Stored records
--

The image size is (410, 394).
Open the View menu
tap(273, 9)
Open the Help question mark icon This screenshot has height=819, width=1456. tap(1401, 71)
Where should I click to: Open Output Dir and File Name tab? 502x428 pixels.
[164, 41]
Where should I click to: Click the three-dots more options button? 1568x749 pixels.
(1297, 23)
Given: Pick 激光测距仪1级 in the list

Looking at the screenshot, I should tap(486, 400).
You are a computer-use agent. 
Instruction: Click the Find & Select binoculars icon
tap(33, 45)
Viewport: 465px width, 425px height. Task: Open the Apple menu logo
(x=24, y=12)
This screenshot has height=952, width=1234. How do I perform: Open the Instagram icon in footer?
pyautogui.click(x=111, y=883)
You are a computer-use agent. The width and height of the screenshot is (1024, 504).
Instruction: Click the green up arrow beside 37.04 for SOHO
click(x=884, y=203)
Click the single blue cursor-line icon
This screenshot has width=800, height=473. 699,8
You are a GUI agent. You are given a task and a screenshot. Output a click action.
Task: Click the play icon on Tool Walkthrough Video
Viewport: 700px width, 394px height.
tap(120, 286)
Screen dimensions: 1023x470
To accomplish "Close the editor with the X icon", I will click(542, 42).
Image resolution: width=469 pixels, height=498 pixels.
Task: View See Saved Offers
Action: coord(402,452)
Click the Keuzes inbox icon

--

#### [CHALLENGE]
Recast the stored records above as a numbered list with one line per item, leaving out any blank lines.

#### [RESULT OF THE TASK]
1. The image size is (410, 394).
2. Open the View menu
3. tap(273, 9)
4. Open the Help question mark icon This screenshot has height=819, width=1456. tap(1401, 71)
5. Where should I click to: Open Output Dir and File Name tab? 502x428 pixels.
6. [164, 41]
7. Where should I click to: Click the three-dots more options button? 1568x749 pixels.
8. (1297, 23)
9. Given: Pick 激光测距仪1级 in the list
10. Looking at the screenshot, I should tap(486, 400).
11. You are a computer-use agent. 
12. Instruction: Click the Find & Select binoculars icon
13. tap(33, 45)
14. Viewport: 465px width, 425px height. Task: Open the Apple menu logo
15. (x=24, y=12)
16. This screenshot has height=952, width=1234. How do I perform: Open the Instagram icon in footer?
17. pyautogui.click(x=111, y=883)
18. You are a computer-use agent. The width and height of the screenshot is (1024, 504).
19. Instruction: Click the green up arrow beside 37.04 for SOHO
20. click(x=884, y=203)
21. Click the single blue cursor-line icon
22. This screenshot has width=800, height=473. 699,8
23. You are a GUI agent. You are given a task and a screenshot. Output a click action.
24. Task: Click the play icon on Tool Walkthrough Video
25. Viewport: 700px width, 394px height.
26. tap(120, 286)
27. Screen dimensions: 1023x470
28. To accomplish "Close the editor with the X icon", I will click(542, 42).
29. Image resolution: width=469 pixels, height=498 pixels.
30. Task: View See Saved Offers
31. Action: coord(402,452)
32. Click the Keuzes inbox icon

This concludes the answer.